◆ TASK DETAILS: Verbatim copy, pictures excluded: every line from the one with "Where should I" through the final line of the data below, and no other line.

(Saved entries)
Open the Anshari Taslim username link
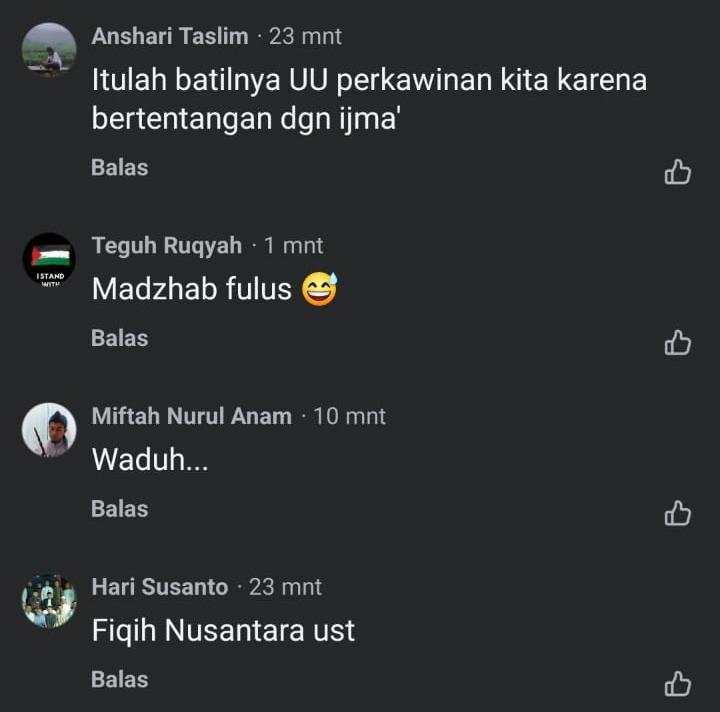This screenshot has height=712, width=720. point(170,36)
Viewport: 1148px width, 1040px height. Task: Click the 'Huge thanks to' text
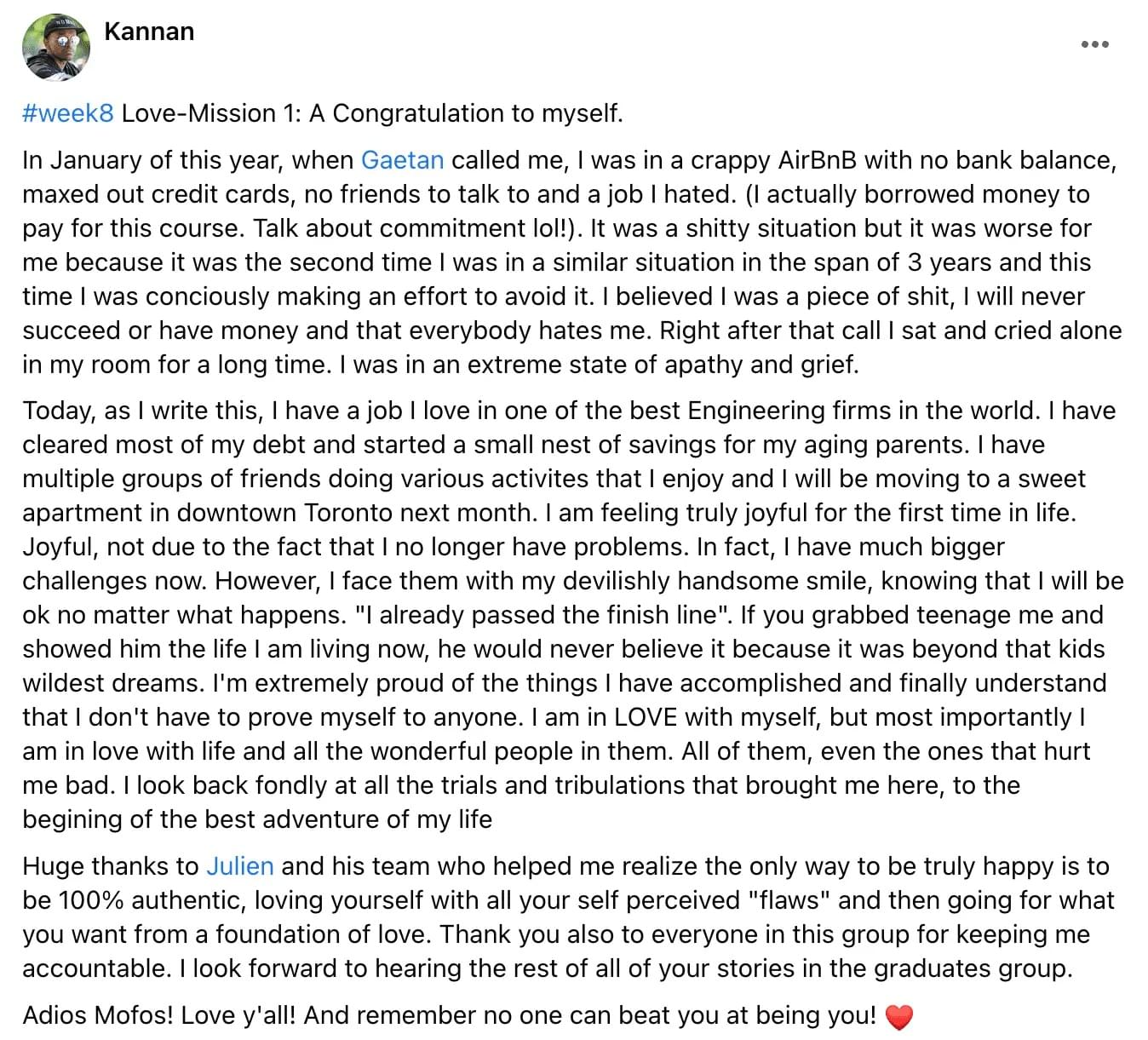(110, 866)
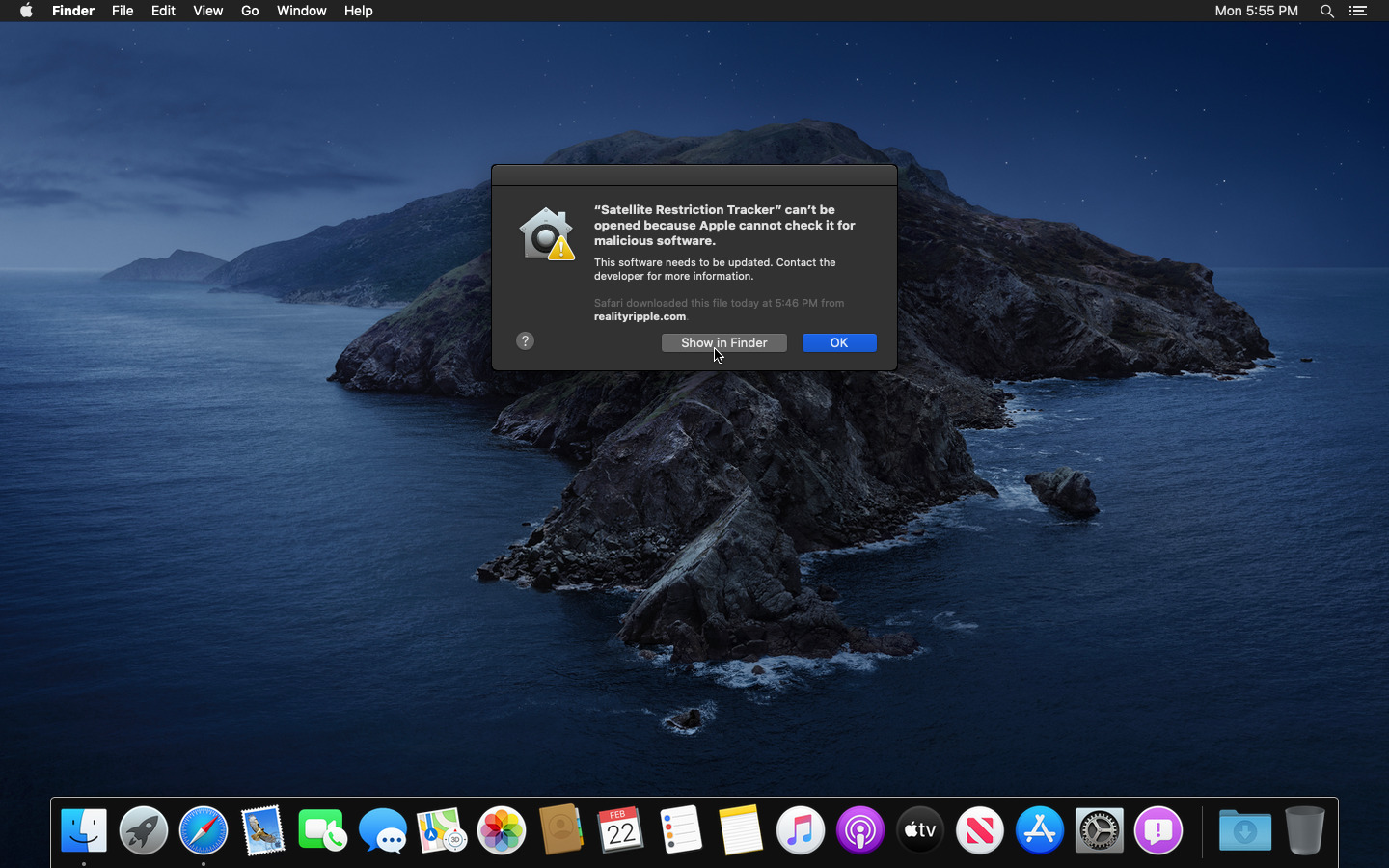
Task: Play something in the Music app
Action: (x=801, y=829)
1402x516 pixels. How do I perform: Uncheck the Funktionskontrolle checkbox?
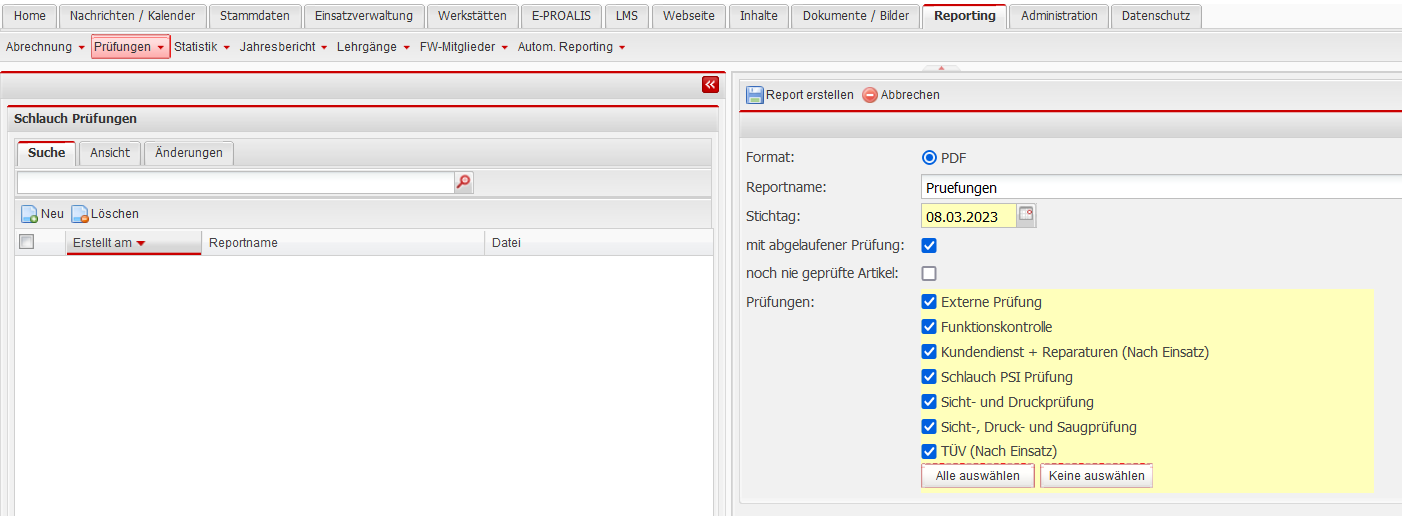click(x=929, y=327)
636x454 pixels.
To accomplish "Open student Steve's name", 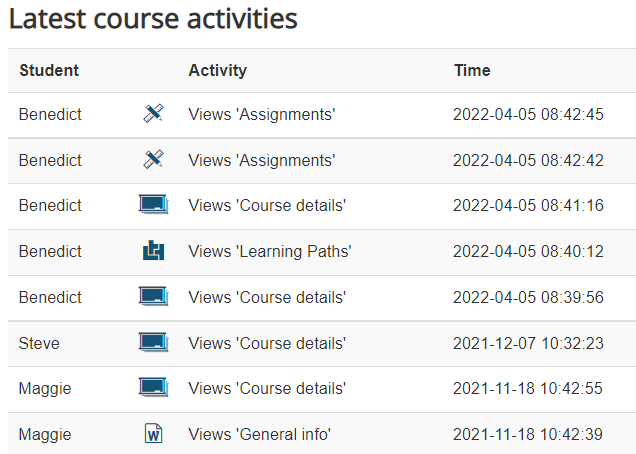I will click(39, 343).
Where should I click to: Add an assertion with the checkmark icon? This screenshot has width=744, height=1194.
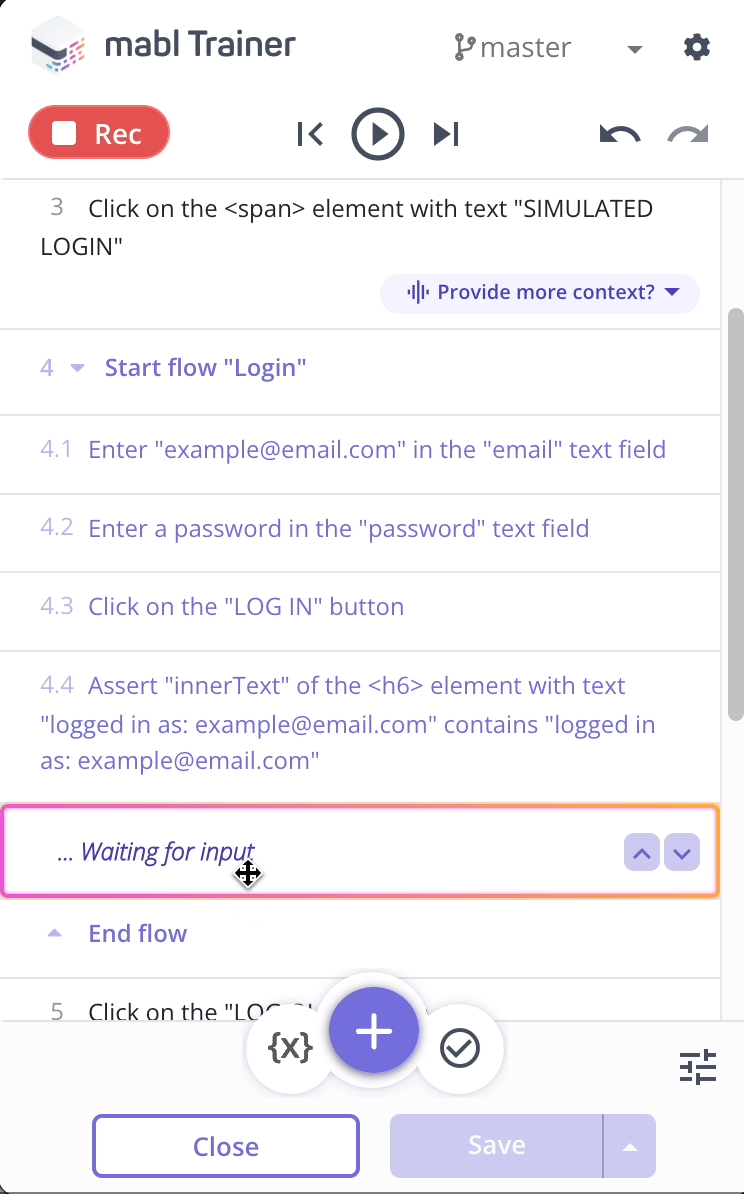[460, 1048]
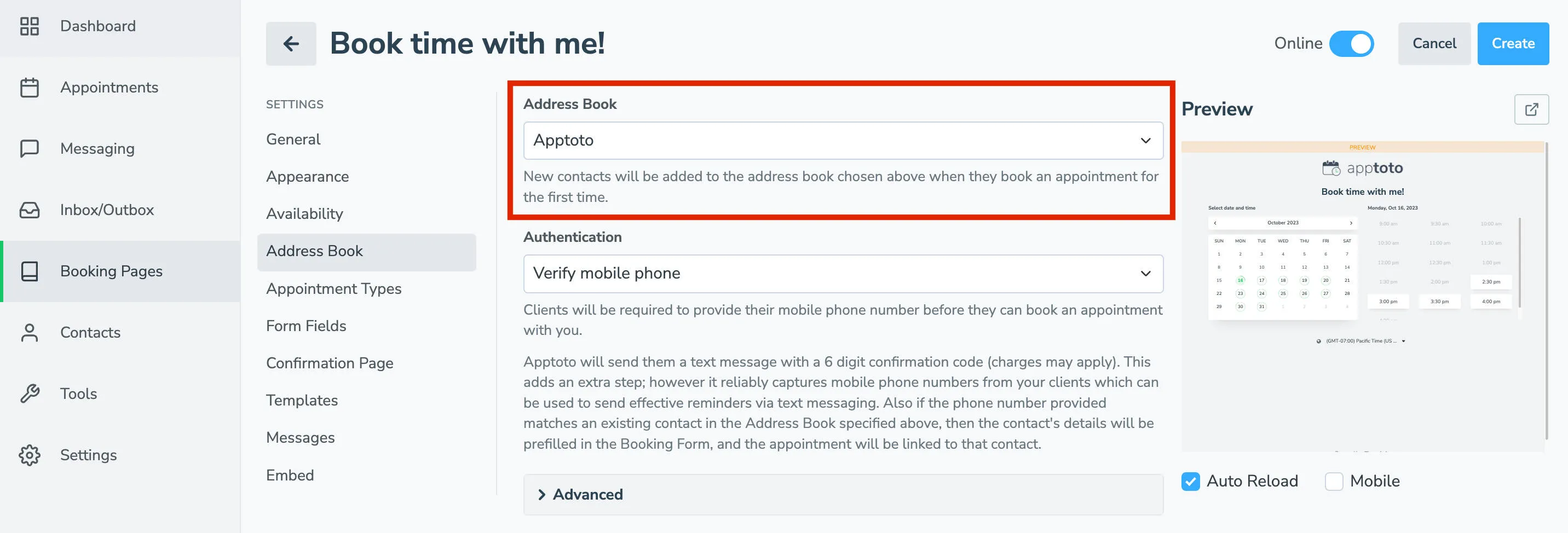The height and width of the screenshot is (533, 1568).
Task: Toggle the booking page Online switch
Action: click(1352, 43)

◆ EXPECTED ANSWER:
Where should I click to: Add an assertion with the checkmark icon? This screenshot has width=744, height=1194.
[460, 1048]
The height and width of the screenshot is (533, 1568).
Task: Toggle the booking page Online switch
Action: click(1352, 43)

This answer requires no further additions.